Les résultats figurant dans le rapport montrent que peu de progrès ont été accomplis depuis 2015 et que ces progrès sont inégaux d’un pays à l’autre. Pas un seul pays ne respecte l’ensemble des indicateurs. La moitié des pays respecte 3 indicateurs et sous-indicateurs sur 19.

 « Les pays ne respectent toujours pas les indicateurs de base. S’ils poursuivent dans cette voie, des millions de personnes mourront inutilement de crise cardiaque, d’AVC, de diabète, de cancer et de maladie respiratoire », a déclaré le Dr Ren Minghui, Sous-directeur général en charge de la CSU/Maladies transmissibles & non transmissibles à l’OMS, Suisse.

Un nombre alarmant de pays ne dispose même pas des éléments fondamentaux d’une riposte nationale. Environ un quart (26%) des pays n’ont pas instauré de plan national multisectoriel de lutte contre les MNT, et un tiers ne disposent pas de cibles nationales assorties de délais permettant de piloter et de suivre les progrès en matière de lutte contre les MNT. En outre, seuls 19% des pays ont pleinement mis en œuvre les taxes sur le tabac ; seuls 20% des pays progressent en matière de réduction de la teneur en sel ; et seuls un tiers des pays proposent au moins des services de base liés aux MNT, tels que la thérapie médicamenteuse et les conseils afin de prévenir les MCV et les AVC.

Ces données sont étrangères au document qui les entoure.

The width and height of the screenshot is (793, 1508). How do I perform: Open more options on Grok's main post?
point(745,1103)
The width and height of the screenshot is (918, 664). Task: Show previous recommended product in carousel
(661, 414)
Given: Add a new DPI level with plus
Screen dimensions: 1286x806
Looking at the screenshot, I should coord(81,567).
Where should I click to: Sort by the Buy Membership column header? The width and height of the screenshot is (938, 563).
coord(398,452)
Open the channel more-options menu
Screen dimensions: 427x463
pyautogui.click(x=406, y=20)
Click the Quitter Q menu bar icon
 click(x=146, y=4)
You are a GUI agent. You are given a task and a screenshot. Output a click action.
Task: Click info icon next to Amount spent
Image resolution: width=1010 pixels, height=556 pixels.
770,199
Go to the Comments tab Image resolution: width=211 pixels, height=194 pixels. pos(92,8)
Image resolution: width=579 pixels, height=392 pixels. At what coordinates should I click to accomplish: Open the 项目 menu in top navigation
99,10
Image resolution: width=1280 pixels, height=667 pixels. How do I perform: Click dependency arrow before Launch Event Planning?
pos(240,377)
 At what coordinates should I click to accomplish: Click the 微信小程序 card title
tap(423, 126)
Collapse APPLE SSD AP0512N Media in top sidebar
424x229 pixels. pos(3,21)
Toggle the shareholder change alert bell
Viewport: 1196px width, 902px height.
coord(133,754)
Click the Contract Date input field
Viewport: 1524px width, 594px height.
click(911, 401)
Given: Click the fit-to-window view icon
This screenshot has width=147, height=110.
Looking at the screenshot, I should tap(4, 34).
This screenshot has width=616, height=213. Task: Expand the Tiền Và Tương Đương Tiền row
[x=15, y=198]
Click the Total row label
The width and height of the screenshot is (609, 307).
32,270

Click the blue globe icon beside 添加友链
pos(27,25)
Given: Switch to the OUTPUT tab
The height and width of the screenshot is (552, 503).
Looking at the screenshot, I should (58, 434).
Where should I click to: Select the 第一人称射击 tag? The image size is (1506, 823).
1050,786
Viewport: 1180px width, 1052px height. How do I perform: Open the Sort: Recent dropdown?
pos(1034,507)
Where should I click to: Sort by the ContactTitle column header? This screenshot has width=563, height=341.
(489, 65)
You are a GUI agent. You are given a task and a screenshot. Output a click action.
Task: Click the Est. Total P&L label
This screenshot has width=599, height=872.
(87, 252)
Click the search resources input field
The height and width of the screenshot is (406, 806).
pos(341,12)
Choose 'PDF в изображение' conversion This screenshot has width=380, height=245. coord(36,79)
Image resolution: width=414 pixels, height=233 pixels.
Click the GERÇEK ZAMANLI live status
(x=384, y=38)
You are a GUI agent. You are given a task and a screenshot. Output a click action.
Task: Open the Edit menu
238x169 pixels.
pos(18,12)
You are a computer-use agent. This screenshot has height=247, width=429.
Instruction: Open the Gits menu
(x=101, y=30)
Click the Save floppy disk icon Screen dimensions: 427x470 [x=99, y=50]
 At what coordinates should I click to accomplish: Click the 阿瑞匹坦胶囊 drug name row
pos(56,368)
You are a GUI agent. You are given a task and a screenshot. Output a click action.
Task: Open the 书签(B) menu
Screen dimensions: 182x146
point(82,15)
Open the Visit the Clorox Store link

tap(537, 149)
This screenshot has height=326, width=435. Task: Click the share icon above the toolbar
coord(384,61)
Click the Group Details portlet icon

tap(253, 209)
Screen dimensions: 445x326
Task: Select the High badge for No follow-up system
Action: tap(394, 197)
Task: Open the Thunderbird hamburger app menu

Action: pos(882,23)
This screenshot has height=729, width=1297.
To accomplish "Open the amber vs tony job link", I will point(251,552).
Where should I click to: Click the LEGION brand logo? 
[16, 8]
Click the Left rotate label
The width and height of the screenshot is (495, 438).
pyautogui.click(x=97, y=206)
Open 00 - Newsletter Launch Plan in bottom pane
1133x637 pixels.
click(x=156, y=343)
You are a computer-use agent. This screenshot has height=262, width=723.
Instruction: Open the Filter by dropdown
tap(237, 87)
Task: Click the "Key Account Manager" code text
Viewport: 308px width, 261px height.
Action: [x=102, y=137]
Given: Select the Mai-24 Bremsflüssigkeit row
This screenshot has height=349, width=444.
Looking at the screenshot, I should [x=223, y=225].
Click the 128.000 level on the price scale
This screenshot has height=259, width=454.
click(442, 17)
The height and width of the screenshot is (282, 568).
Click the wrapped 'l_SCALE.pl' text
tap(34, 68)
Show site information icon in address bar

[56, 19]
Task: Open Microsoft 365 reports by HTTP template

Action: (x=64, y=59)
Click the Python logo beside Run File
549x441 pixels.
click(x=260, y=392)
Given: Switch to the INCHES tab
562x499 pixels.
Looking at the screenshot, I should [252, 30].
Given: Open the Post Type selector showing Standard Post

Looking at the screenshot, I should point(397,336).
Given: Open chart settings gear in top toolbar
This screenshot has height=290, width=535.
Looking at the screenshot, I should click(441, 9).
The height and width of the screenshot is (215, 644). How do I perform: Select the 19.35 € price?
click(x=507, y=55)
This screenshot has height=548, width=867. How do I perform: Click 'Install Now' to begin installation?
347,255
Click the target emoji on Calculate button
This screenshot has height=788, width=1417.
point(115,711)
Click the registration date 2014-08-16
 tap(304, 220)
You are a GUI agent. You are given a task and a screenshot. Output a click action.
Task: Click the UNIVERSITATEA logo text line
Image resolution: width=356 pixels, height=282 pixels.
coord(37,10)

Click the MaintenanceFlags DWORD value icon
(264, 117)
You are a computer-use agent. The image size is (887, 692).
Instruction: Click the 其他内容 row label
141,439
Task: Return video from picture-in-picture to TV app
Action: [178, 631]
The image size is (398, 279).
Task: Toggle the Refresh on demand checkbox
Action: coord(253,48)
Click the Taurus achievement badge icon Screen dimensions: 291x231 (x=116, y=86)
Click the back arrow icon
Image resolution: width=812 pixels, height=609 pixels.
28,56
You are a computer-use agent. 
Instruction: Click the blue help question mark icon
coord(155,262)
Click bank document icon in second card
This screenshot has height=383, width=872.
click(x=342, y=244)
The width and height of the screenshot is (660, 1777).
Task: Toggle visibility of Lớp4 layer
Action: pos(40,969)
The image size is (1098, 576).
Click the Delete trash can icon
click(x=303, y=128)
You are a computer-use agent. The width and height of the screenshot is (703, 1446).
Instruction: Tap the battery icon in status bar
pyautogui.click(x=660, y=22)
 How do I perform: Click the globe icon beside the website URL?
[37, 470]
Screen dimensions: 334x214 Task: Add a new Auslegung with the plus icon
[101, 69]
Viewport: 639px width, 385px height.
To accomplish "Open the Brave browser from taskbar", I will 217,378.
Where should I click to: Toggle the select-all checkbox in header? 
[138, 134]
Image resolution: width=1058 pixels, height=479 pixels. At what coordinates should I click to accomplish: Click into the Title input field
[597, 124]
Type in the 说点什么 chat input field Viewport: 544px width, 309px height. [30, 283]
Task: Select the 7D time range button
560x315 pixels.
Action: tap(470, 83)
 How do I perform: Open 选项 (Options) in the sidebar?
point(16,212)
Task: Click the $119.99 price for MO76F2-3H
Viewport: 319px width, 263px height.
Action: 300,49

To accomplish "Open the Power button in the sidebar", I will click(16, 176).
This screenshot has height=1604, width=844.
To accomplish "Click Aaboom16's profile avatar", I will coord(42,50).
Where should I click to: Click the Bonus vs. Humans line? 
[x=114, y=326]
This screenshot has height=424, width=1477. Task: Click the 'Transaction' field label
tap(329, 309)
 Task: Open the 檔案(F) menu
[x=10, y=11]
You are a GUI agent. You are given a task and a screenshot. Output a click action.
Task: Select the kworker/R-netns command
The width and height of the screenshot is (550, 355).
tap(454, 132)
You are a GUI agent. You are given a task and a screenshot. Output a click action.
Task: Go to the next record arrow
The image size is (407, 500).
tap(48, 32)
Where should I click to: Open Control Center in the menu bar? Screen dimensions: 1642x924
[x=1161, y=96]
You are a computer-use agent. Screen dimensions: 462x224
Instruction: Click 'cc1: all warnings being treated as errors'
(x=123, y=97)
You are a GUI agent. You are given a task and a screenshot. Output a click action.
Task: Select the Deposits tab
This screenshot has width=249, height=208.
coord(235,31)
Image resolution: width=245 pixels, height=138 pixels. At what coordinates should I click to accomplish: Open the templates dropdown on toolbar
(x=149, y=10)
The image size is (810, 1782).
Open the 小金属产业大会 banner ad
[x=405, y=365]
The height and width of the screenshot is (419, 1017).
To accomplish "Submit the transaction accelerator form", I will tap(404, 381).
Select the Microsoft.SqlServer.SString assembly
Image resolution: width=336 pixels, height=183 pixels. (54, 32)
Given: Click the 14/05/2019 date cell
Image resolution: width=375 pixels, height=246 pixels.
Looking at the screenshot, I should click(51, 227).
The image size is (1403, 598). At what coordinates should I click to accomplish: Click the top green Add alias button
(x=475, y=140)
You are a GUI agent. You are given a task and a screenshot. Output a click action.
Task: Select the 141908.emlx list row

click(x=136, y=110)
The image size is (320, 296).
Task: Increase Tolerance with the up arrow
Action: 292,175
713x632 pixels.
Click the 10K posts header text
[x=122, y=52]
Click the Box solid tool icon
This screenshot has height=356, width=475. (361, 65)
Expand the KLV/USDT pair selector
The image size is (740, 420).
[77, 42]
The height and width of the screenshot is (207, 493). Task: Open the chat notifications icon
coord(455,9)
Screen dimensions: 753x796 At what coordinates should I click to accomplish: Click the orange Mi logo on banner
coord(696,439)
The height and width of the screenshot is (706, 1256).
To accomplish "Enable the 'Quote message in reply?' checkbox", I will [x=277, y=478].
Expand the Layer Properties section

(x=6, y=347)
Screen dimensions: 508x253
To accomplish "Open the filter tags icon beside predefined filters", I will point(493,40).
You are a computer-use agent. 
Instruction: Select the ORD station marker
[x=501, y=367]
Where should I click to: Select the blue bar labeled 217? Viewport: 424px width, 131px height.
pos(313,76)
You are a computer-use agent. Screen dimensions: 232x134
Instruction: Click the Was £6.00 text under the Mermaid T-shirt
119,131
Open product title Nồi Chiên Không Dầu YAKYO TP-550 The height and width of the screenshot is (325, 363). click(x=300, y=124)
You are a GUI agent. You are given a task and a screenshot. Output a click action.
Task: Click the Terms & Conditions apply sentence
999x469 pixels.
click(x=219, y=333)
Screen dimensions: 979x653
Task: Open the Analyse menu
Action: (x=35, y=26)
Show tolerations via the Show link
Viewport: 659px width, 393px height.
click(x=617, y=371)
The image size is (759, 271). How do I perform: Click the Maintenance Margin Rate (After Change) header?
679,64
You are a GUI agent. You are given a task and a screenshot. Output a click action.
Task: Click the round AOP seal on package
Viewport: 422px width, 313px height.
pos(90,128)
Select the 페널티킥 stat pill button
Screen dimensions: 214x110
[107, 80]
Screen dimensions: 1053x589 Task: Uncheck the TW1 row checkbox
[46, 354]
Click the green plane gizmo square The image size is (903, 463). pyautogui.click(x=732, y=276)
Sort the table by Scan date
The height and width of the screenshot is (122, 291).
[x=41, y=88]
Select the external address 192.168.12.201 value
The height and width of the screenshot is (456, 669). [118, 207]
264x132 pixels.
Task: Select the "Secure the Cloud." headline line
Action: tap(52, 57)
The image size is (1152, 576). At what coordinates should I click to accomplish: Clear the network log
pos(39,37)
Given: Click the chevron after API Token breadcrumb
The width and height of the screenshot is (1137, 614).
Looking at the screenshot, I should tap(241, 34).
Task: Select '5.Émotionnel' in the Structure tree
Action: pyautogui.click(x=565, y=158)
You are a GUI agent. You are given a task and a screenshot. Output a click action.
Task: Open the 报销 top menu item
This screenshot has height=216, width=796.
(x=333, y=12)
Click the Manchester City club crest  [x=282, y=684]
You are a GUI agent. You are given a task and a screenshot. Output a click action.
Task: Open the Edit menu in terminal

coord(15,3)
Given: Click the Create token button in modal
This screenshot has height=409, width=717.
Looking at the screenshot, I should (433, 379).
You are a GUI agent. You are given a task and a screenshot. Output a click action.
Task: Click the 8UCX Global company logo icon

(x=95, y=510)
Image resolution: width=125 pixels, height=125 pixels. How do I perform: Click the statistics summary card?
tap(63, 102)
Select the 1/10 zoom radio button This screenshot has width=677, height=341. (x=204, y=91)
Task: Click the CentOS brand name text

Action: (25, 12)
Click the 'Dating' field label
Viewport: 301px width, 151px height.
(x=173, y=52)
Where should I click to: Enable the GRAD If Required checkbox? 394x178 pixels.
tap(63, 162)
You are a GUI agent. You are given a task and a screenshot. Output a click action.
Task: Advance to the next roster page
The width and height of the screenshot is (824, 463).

« Nous savons ce qui marche : les soins de santé primaires, qui mettent l’accent sur la promotion de la santé et la prévention de la maladie, constituent la manière la plus inclusive, efficace et performante de réduire la mortalité prématurée due aux MNT et de promouvoir la santé mentale et le bien-être. Mais les données dont nous disposons indiquent que nous devons agir bien au-delà du secteur de la santé pour juguler l’épidémie. Nous devons traiter les causes profondes des MNT, qui viennent des aliments que nous ingérons, de l’eau que nous buvons, de l’air que nous respirons et des conditions dans lesquelles nous vivons, travaillons et nous divertissons », a déclaré le Dr Minghui.